▶ _Exercise goal_
Which lines of the records below contain the word "chevron"? Show each one.

▶ _Stored items_
━━━━
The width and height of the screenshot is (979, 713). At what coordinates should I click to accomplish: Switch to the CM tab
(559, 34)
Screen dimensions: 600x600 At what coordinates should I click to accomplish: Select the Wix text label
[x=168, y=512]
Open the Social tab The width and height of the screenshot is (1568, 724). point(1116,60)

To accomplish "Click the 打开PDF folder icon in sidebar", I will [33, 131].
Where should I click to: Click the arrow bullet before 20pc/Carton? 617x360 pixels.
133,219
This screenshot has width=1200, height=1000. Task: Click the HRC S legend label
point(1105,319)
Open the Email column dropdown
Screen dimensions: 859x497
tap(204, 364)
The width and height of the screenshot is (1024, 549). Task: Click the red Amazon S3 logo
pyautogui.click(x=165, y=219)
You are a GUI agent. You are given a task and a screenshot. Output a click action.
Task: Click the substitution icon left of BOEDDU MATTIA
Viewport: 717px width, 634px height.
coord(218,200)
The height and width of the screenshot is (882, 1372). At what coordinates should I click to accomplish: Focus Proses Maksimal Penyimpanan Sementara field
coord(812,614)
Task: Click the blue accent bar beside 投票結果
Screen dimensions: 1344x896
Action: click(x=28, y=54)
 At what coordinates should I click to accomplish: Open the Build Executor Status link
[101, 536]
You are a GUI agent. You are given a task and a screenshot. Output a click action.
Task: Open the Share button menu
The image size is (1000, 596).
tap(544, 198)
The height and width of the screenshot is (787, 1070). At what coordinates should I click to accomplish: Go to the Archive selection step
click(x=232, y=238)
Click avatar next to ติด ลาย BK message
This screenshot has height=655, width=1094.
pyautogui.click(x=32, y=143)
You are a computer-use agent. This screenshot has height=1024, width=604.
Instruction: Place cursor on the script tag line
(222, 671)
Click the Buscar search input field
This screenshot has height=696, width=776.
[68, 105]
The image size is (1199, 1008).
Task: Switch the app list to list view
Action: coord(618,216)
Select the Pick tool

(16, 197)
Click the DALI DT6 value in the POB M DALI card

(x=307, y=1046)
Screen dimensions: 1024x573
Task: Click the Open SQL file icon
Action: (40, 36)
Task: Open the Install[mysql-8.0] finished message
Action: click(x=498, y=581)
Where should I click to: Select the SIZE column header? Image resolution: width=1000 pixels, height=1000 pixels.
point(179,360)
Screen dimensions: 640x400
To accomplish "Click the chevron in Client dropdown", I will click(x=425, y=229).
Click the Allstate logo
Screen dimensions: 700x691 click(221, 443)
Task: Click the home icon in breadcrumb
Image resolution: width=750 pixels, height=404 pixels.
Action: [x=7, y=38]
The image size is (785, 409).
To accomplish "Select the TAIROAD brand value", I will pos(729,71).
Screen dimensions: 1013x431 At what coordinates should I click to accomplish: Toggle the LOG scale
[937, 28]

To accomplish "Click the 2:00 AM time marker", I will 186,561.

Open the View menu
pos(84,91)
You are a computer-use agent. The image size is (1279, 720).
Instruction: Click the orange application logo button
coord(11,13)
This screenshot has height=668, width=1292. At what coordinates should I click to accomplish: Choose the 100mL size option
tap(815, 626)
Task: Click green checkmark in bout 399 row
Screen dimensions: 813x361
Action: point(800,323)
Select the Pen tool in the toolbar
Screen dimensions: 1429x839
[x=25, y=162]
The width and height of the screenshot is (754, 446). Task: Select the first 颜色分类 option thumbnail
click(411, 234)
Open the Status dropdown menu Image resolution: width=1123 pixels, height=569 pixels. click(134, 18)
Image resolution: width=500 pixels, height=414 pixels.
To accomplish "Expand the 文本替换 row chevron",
━━━━
▶ _Written answer_
To accomplish "Click the chevron in Client dropdown", I will click(x=425, y=229).
To accomplish "Expand the 文本替换 row chevron",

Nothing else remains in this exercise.